B Corporation community endorsements

  • In 2017, the CBS-based MultiCapital Scorecard was formally endorsed by B Lab, creators of Certified B Corporations and the Benefit Corporation form of incorporation, as an approved Third-Party Standard for measuring and reporting the performance of Benefit Corporations.
  • In September, 2015, California attorney John Montgomery, President-Elect of the Benefit Company Bar Association in the U.S. published an online book review of The MultiCapital Scorecard, in which he wrote: "The MultiCapital Scorecard has particular relevance to benefit corporations, which are required by law to create public benefit by providing a material positive impact on society and the environment, or in Delaware's case, by operating in a responsible and sustainable manner. Social and environmental impact assessment tools, such as B Lab's Certified B Corporation assessment, provide a measure of social and environmental impact but are not context-based and leave businesses accounting for their performance with traditional fiscal accounting and nothing more."

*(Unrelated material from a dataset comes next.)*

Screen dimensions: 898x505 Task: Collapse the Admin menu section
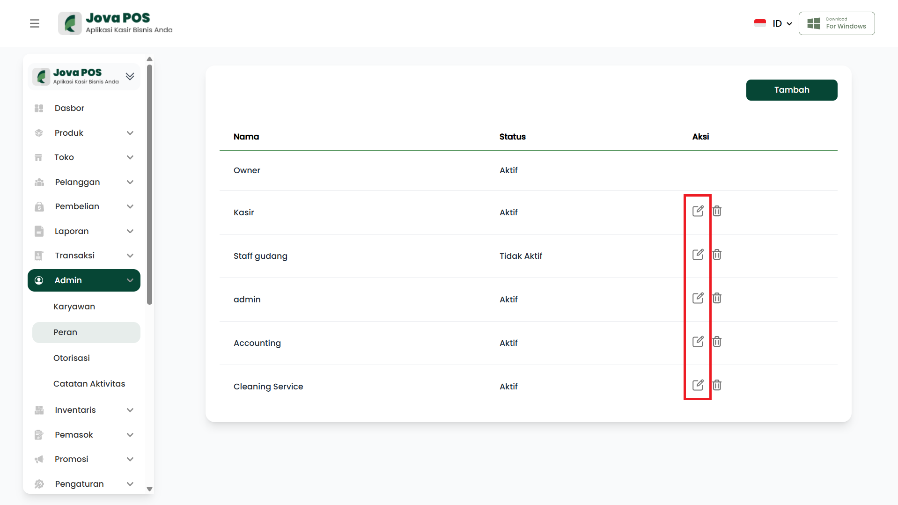coord(130,280)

  • In early 2018, Frederick (Rick) Alexander, head of Legal Policy at B Lab, published a book entitled, Benefit Corporation Law and Governance - Pursuing Profit with Purpose, in which he acknowledged the important distinction between monocapitalism and multicapitalism, while also citing the MultiCapital Scorecard as a notable implementation of the latter.[67]

Organizational adoptions

Many organizations have embraced and implemented CBS and its context-based metrics to one degree or another, including the following:

  • Ben & Jerry's Homemade, Inc. was an early adopter of CBS and the Social Footprint Method[1][2][68] and was also the first company to pilot the MultiCapital Scorecard.[69]
  • Biogen, Inc. was an early adopter of CBS and continues to use it as indicated in its annual Global Impact Report (2016, p. 46): "Our practice of setting science-based targets, when possible, is part of our broader commitment to Context-Based Sustainability, a rapidly evolving, cutting-edge approach to managing sustainability performance that takes resource needs and limits in the world explicitly into account."[70]

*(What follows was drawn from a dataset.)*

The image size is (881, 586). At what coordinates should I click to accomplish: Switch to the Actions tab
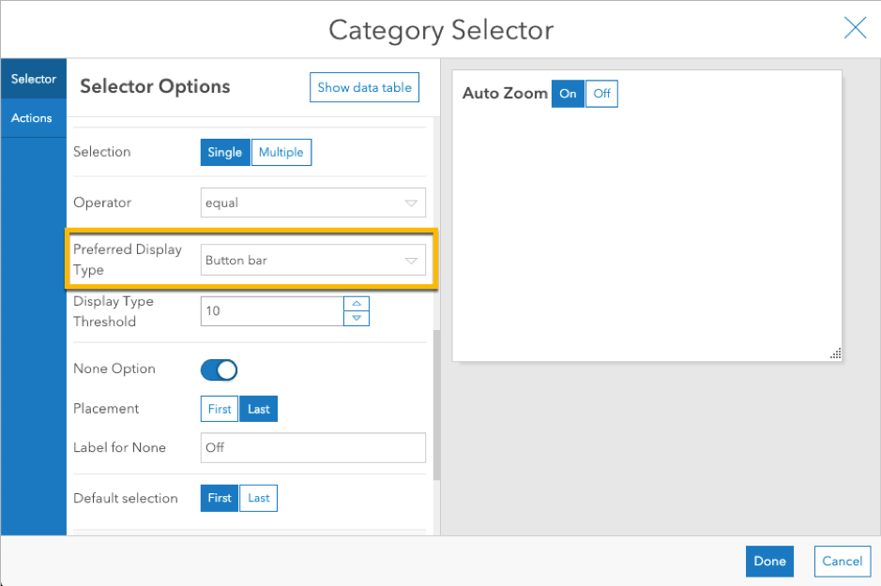32,118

  • Cabot Creamery Cooperative (Agri-Mark, Inc.) was also an early adopter of CBS and has been its most aggressive and pioneering user. It has also embraced the MultiCapital Scorecard, which it has arguably taken further than any other company, particularly by the extent to which it has developed and applied context-based financial metrics, not just social and environmental ones.

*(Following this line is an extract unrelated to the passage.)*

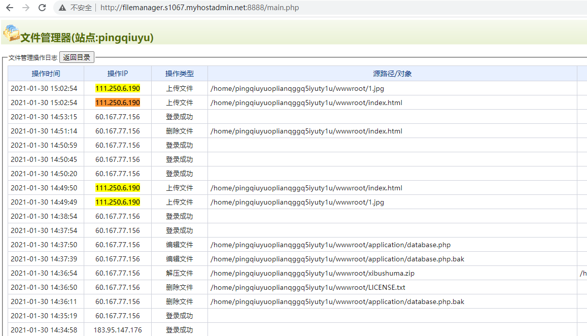Click the not-secure warning triangle icon
The height and width of the screenshot is (336, 587).
point(62,8)
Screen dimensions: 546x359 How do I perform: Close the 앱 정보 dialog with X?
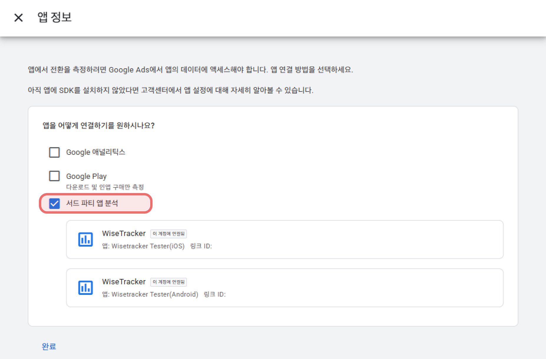click(x=18, y=18)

  • Lockheed Martin has long been using a Context-Based Carbon Metric, including in its annual Science of Citizenship report (2016, p. 41): "Our latest 2015 results outperform a science-based threshold to stabilize atmospheric carbon emissions. Using the Center for Sustainable Organizations' Context-Based Carbon Metric methodology, we produce less than our calculated threshold of emissions based on our contribution to gross domestic product (GDP)."
  • Other users of CBS include Griffith Foods and Ernst & Young, both of whom have used a Triple Bottom Line implementation of CBS known as the MultiCapital Scorecard (MCS).[71] Whereas Griffith Foods has used the MCS to assess its own operations, Ernst & Young has used it to assess the sustainability performance of whole countries (i.e., as an index of national well-being and as an alternative to GDP).